- To do
Where a line in the records below contains the string "agent", tally it; give only the final number.

The input: Begin

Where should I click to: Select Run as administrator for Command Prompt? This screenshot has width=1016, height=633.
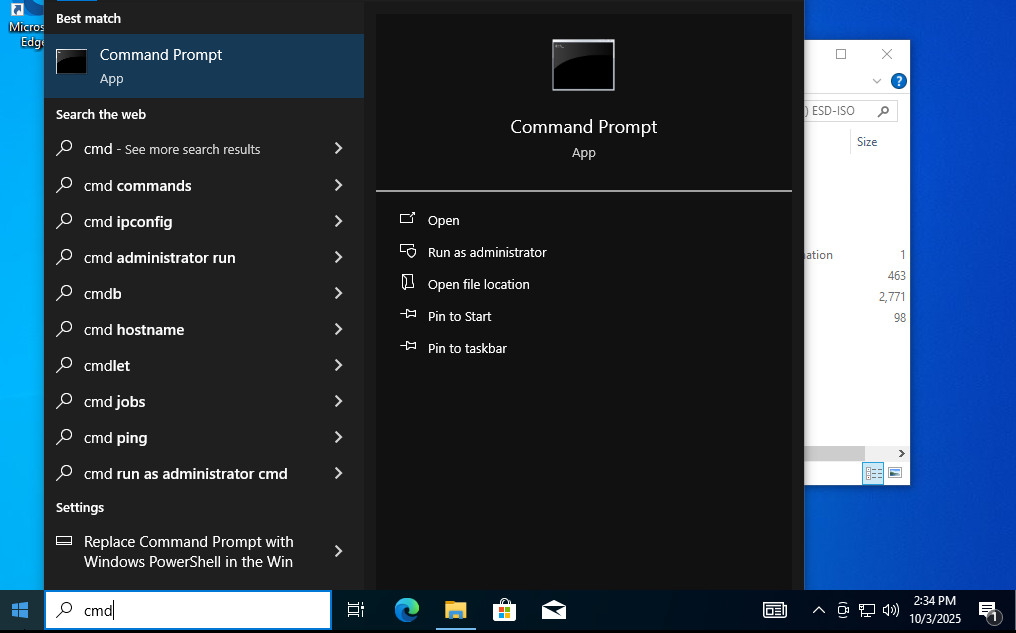pyautogui.click(x=487, y=252)
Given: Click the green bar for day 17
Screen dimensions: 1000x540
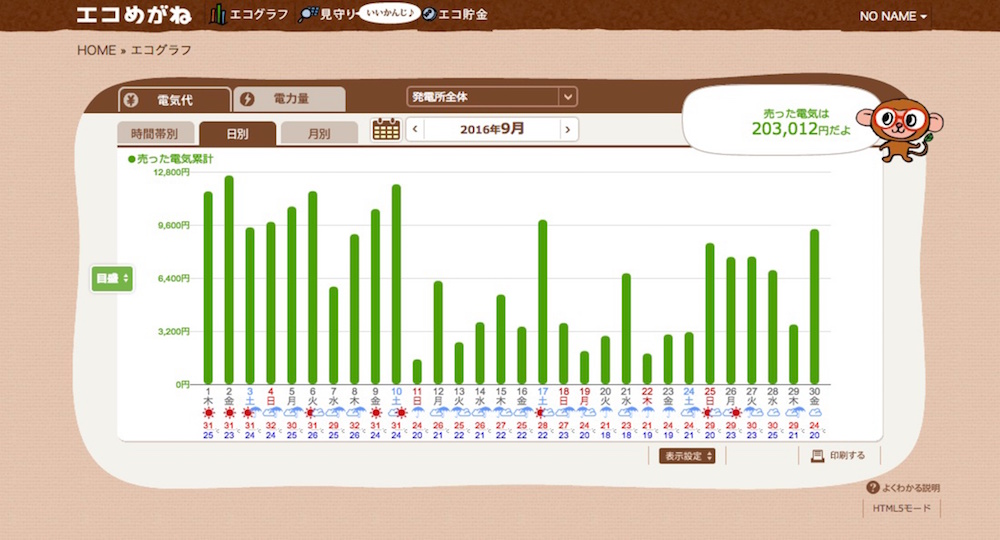Looking at the screenshot, I should pos(542,300).
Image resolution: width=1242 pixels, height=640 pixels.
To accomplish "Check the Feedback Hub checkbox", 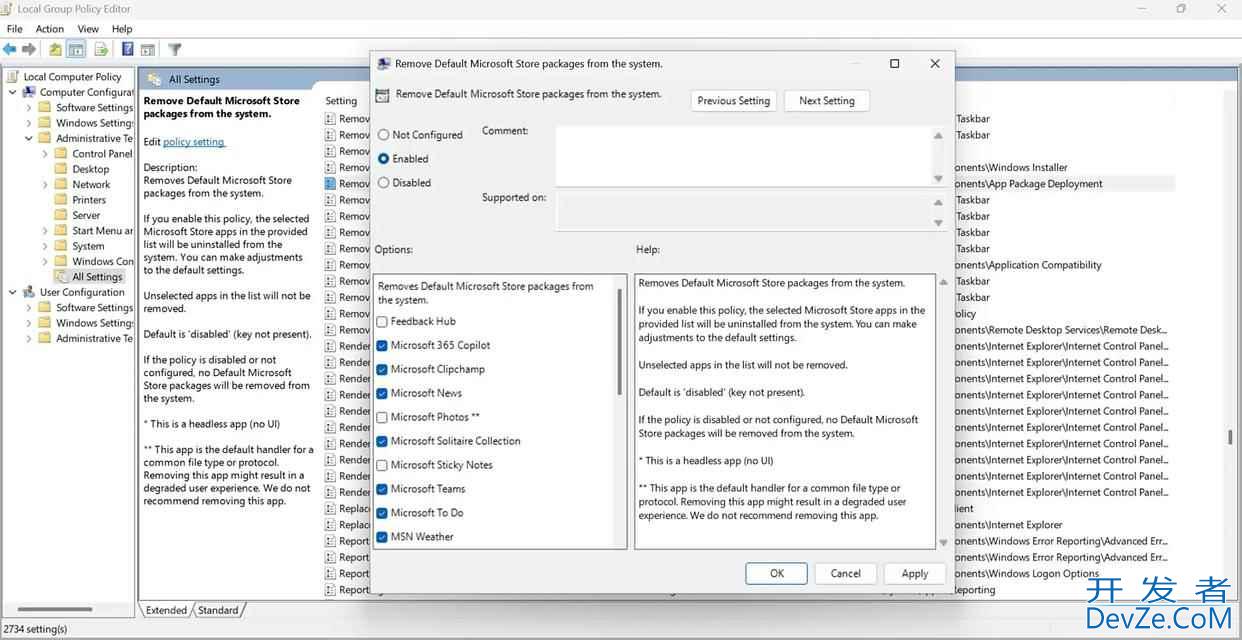I will coord(382,321).
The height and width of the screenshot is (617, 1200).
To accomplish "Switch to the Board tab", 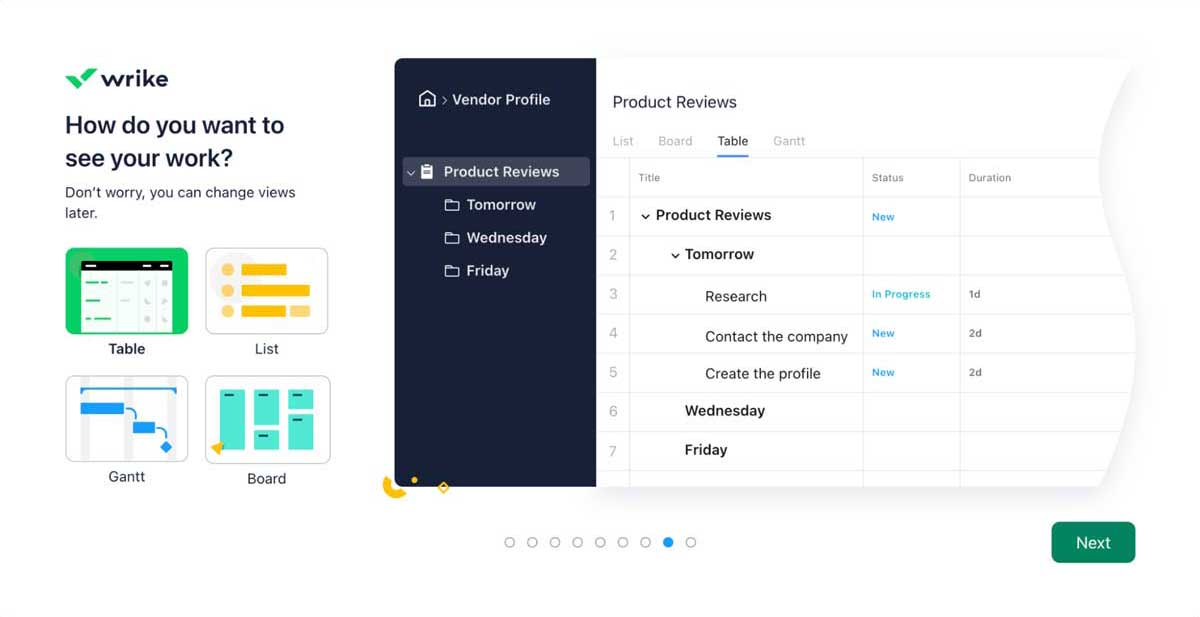I will [x=675, y=141].
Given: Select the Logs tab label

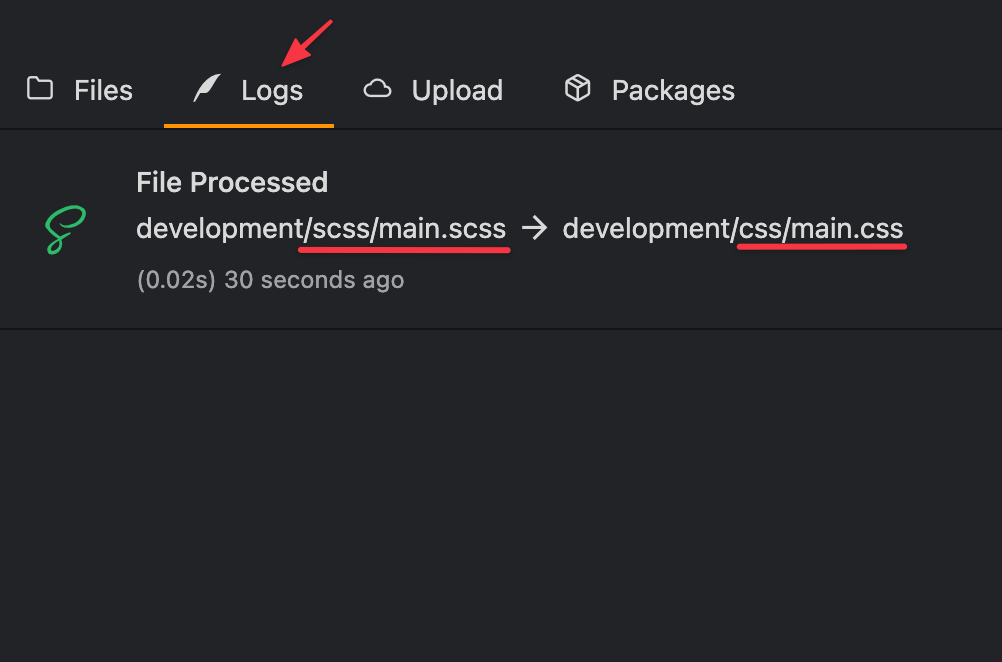Looking at the screenshot, I should click(272, 90).
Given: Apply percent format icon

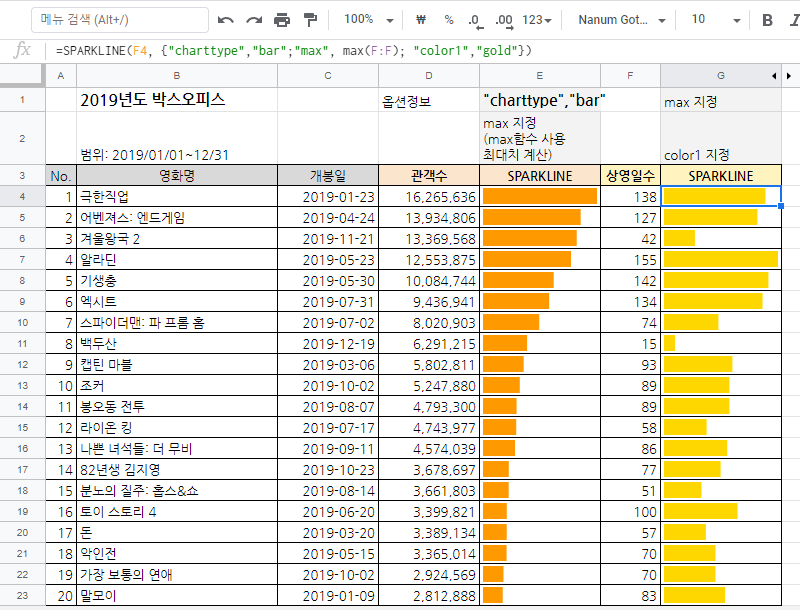Looking at the screenshot, I should 448,20.
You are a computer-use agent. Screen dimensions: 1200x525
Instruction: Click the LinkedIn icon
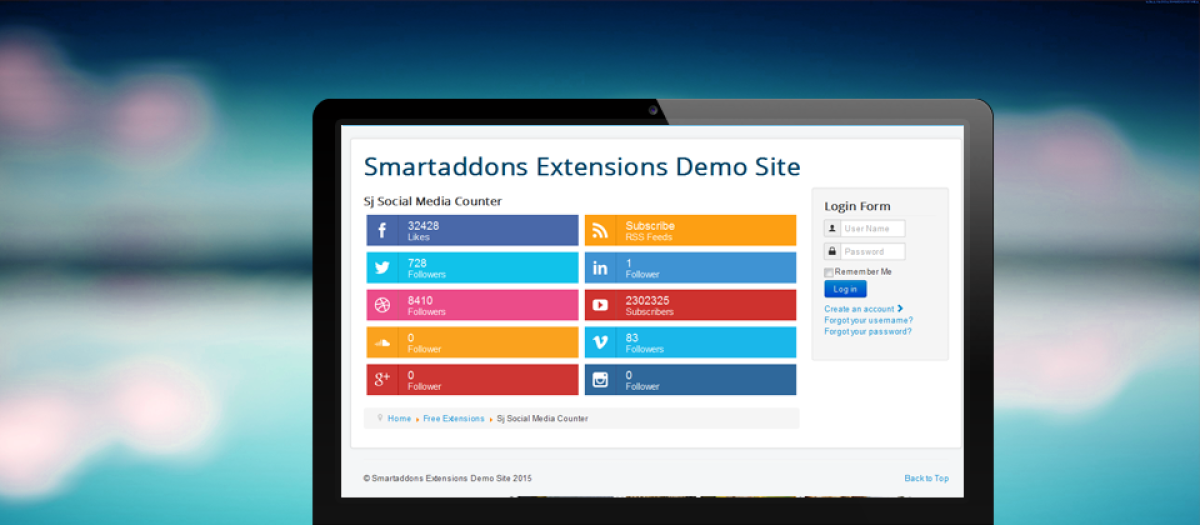pos(600,268)
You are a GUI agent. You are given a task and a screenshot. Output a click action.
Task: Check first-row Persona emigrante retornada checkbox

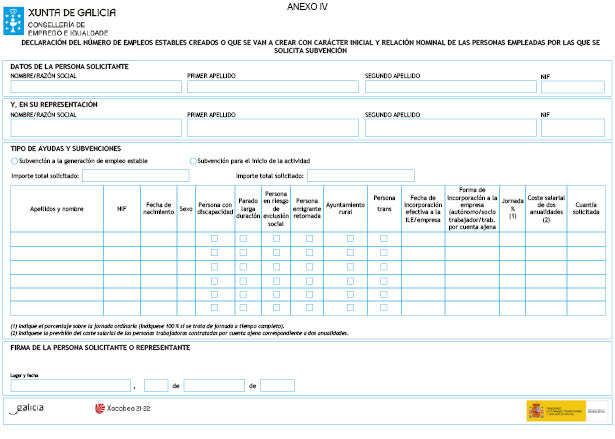tap(307, 239)
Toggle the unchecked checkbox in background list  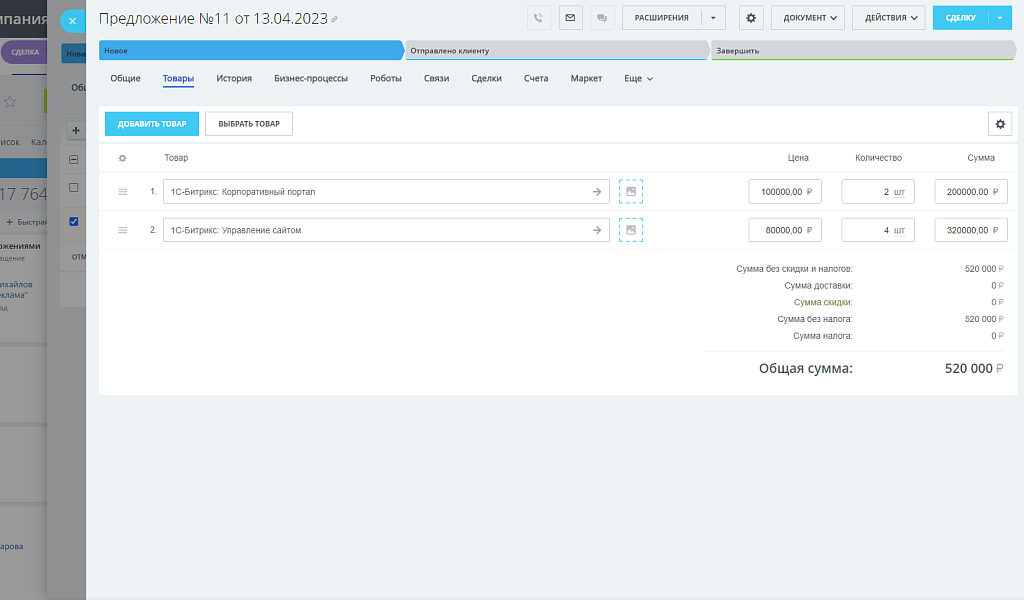click(74, 188)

The input: End

- Problem solution
2